You need a thick skin, you need to be able to admit when you are wrong, and you need to be able to put in the time and emotional energy. Otherwise, find some other way to contribute.
And we fundamentally agree here, we just said it differently.
 
In reality, usually, a woman is attracted to a specific man, not to the theoretical idea of polygamy. A woman who is attracted to Steve cannot be recommended to another man - she's not interested in them. She's attracted to Steve - and she'd be attracted to him regardless of how many wives he had (she might just repress and not act on this attraction if he's already married and she rejects polygamy). It's not about polygamy, it's about personal relationships.
I quite agree.
Women are not generic, each of them will have their own likes and dislikes. And those feelings can be incredibly arbitrary.
We all need to be our own best selves and work with those that are attracted to us/our families.
Prayer, of course, should never be underestimated. Prayer for our own growth, that of our families, AND for the personal growth of any women called to our families.
 
Daniel, I do thank you for the compliment inherent in your consideration of this old guy as any form of competition. ;)
 
Someone please post a good patriarchy meme to get this post back on track...
 
So, I would be curious, since you are not married, if you are part of a church that has a decent sized singles ministry, what reactions you have gotten from the women who are part of that ministry, when this topic is brought up, and does the biological time clock work in your favor in that effort?
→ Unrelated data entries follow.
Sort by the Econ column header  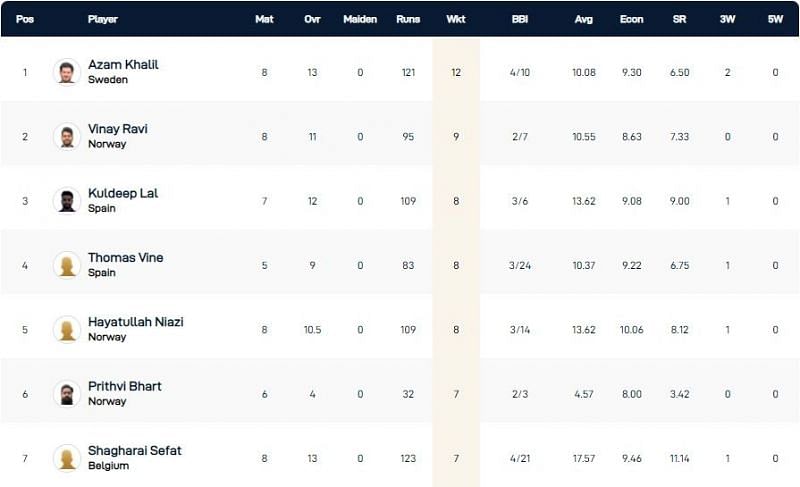coord(631,19)
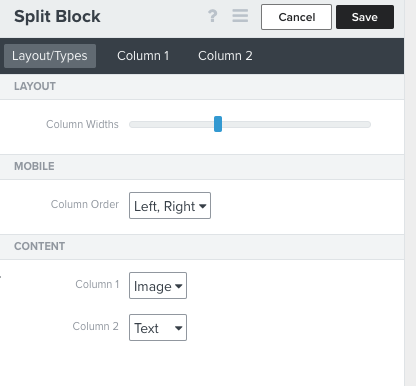This screenshot has height=386, width=416.
Task: Open the Column 1 content type dropdown showing Image
Action: pyautogui.click(x=158, y=286)
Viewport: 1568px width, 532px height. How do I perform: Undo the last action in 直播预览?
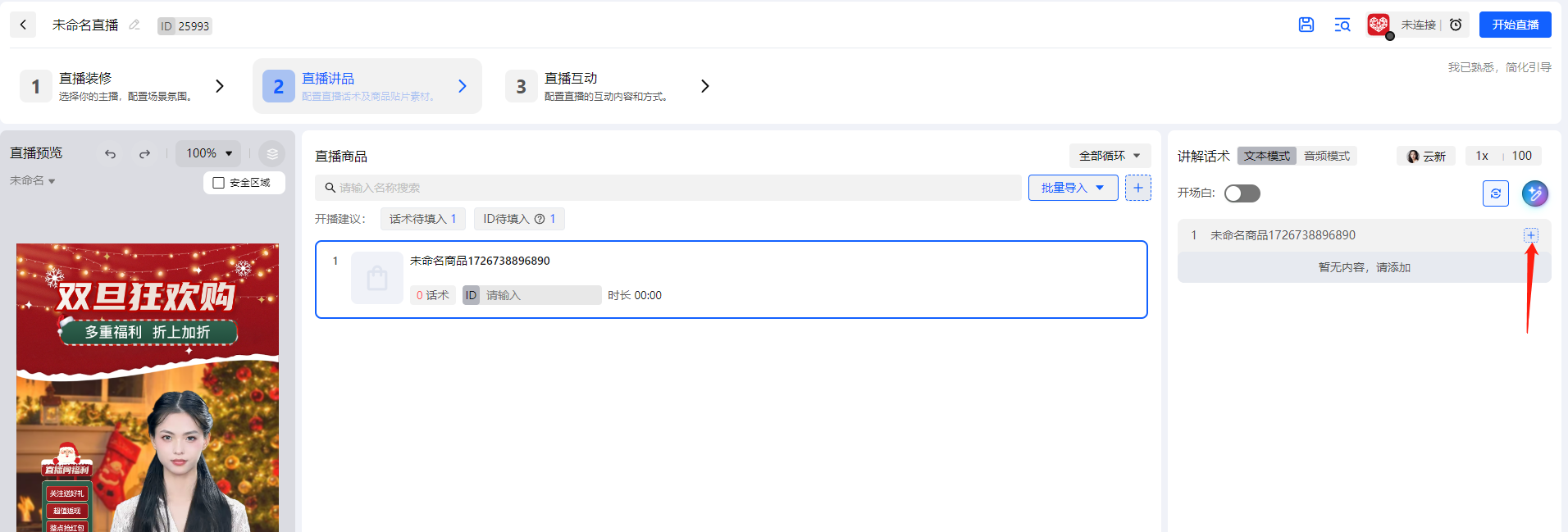pyautogui.click(x=110, y=153)
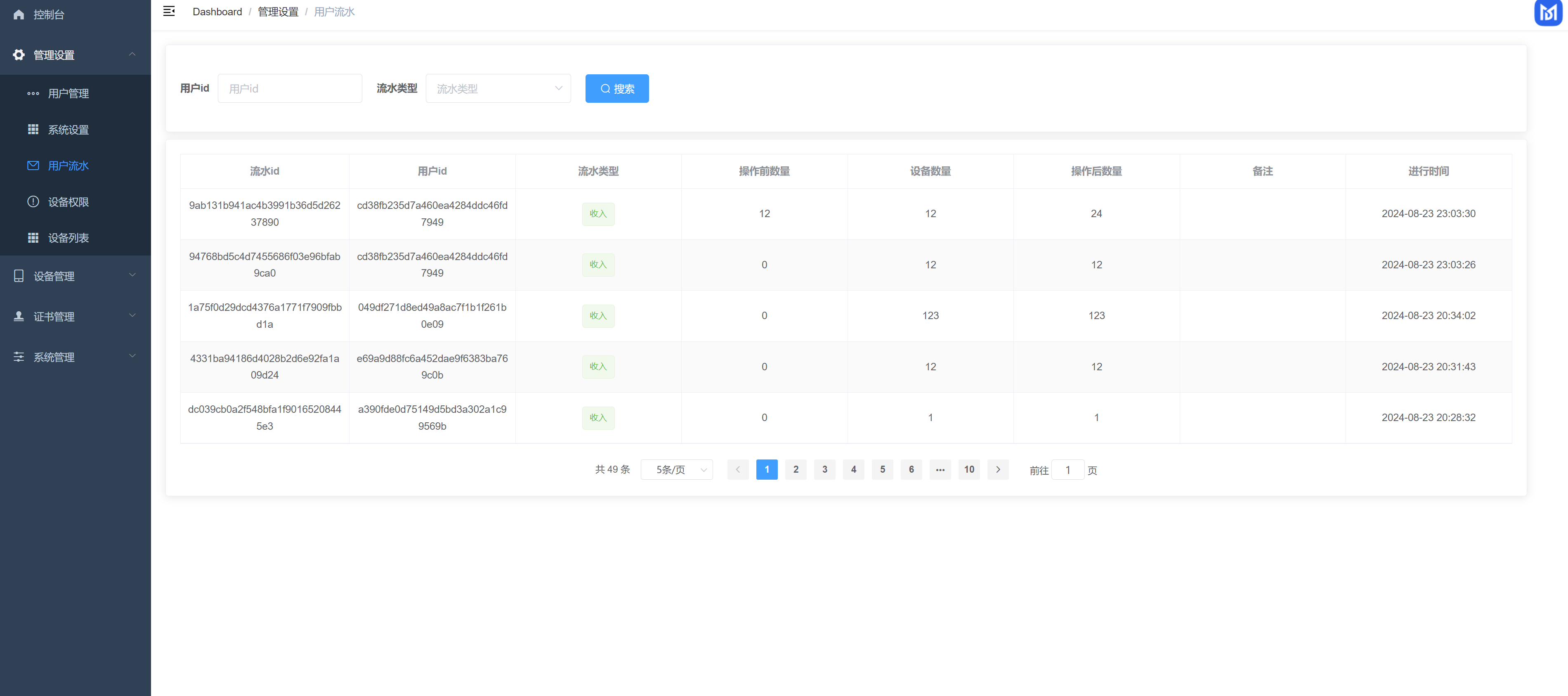Open the 5条/页 page size dropdown

(x=676, y=469)
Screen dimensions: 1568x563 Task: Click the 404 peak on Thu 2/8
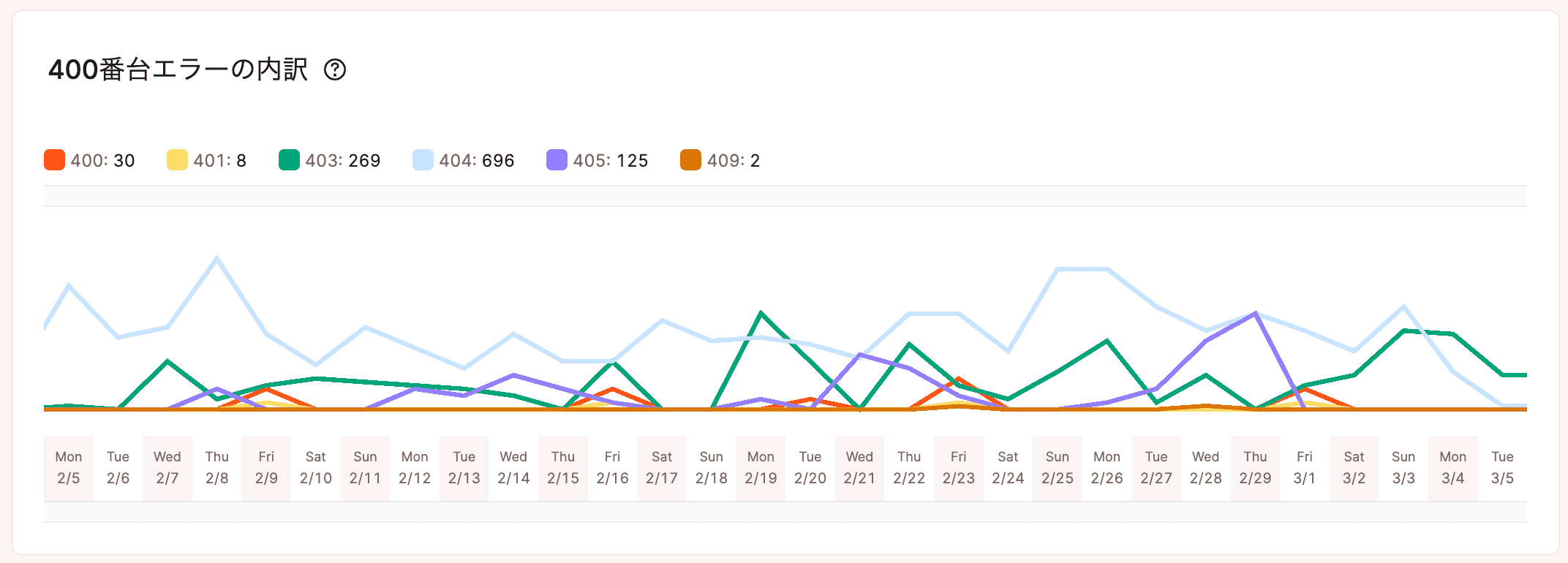217,258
I don't go to a church, and therefore I am not part of any groups, most of my talking happens with friends, or friends of friends, and I don't have many of those, only one of them is accepting of poly, and he's a guy, so no real surprise there.
I'm not going to discount the local girls altogether, but I start thinking maybe it would be a good idea to look outside of my little pond. I don't think the biological clock is really in my favor, that said "with God all things are possible."